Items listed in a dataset
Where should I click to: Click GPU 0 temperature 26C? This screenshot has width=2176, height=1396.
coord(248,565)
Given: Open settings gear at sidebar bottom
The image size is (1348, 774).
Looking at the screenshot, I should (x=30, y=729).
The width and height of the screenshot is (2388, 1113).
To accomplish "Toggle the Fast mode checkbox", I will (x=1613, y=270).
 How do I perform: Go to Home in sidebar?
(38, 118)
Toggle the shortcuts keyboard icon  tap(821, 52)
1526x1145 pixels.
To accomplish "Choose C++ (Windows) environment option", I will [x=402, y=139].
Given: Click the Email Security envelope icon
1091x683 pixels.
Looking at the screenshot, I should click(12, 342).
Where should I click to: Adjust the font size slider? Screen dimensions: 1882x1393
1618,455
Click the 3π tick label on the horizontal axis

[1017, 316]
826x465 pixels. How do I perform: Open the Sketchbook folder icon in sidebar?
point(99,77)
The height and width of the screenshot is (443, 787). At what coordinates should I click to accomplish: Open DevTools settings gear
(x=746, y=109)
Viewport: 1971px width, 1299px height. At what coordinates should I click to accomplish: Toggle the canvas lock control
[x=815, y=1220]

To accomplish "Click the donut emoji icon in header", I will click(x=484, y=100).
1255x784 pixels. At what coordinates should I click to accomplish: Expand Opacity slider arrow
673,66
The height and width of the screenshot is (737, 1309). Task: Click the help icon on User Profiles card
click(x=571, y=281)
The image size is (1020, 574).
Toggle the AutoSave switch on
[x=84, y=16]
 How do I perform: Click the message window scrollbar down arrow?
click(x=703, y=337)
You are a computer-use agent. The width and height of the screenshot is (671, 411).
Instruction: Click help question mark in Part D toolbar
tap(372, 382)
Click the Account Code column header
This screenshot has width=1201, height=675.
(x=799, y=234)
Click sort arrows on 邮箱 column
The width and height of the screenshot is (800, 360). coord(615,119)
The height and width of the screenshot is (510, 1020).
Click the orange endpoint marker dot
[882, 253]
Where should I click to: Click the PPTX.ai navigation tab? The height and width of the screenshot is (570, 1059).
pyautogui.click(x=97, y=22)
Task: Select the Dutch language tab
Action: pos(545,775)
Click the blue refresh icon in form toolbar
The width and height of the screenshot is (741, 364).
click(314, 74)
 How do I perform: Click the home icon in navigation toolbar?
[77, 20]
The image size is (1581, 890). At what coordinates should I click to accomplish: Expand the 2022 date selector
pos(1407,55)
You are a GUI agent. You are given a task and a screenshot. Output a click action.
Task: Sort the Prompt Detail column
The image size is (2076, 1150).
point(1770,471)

AIM OF THE TASK
All entries should be transcribed verbatim.

ANSWER TO THE EXERCISE
Where should I click to: Click GPU 0 temperature 26C? This screenshot has width=2176, height=1396.
coord(248,565)
Given: Open settings gear at sidebar bottom
The image size is (1348, 774).
Looking at the screenshot, I should (x=30, y=729).
The width and height of the screenshot is (2388, 1113).
To accomplish "Toggle the Fast mode checkbox", I will (x=1613, y=270).
 How do I perform: Go to Home in sidebar?
(38, 118)
Toggle the shortcuts keyboard icon  tap(821, 52)
1526x1145 pixels.
To accomplish "Choose C++ (Windows) environment option", I will [x=402, y=139].
Given: Click the Email Security envelope icon
1091x683 pixels.
Looking at the screenshot, I should click(12, 342).
Where should I click to: Adjust the font size slider? Screen dimensions: 1882x1393
1618,455
Click the 3π tick label on the horizontal axis

[1017, 316]
826x465 pixels. How do I perform: Open the Sketchbook folder icon in sidebar?
point(99,77)
The height and width of the screenshot is (443, 787). At what coordinates should I click to accomplish: Open DevTools settings gear
(x=746, y=109)
Viewport: 1971px width, 1299px height. At what coordinates should I click to accomplish: Toggle the canvas lock control
[x=815, y=1220]

To accomplish "Click the donut emoji icon in header", I will click(x=484, y=100).
1255x784 pixels. At what coordinates should I click to accomplish: Expand Opacity slider arrow
673,66
The height and width of the screenshot is (737, 1309). Task: Click the help icon on User Profiles card
click(x=571, y=281)
The image size is (1020, 574).
Toggle the AutoSave switch on
[x=84, y=16]
 How do I perform: Click the message window scrollbar down arrow?
click(x=703, y=337)
You are a computer-use agent. The width and height of the screenshot is (671, 411).
Instruction: Click help question mark in Part D toolbar
tap(372, 382)
Click the Account Code column header
This screenshot has width=1201, height=675.
(x=799, y=234)
Click sort arrows on 邮箱 column
The width and height of the screenshot is (800, 360). coord(615,119)
The height and width of the screenshot is (510, 1020).
Click the orange endpoint marker dot
[882, 253]
Where should I click to: Click the PPTX.ai navigation tab? The height and width of the screenshot is (570, 1059).
pyautogui.click(x=97, y=22)
Task: Select the Dutch language tab
Action: pos(545,775)
Click the blue refresh icon in form toolbar
The width and height of the screenshot is (741, 364).
click(314, 74)
 How do I perform: Click the home icon in navigation toolbar?
[77, 20]
The image size is (1581, 890). At what coordinates should I click to accomplish: Expand the 2022 date selector
pos(1407,55)
You are a GUI agent. You are given a task and a screenshot. Output a click action.
Task: Sort the Prompt Detail column
The image size is (2076, 1150).
point(1770,471)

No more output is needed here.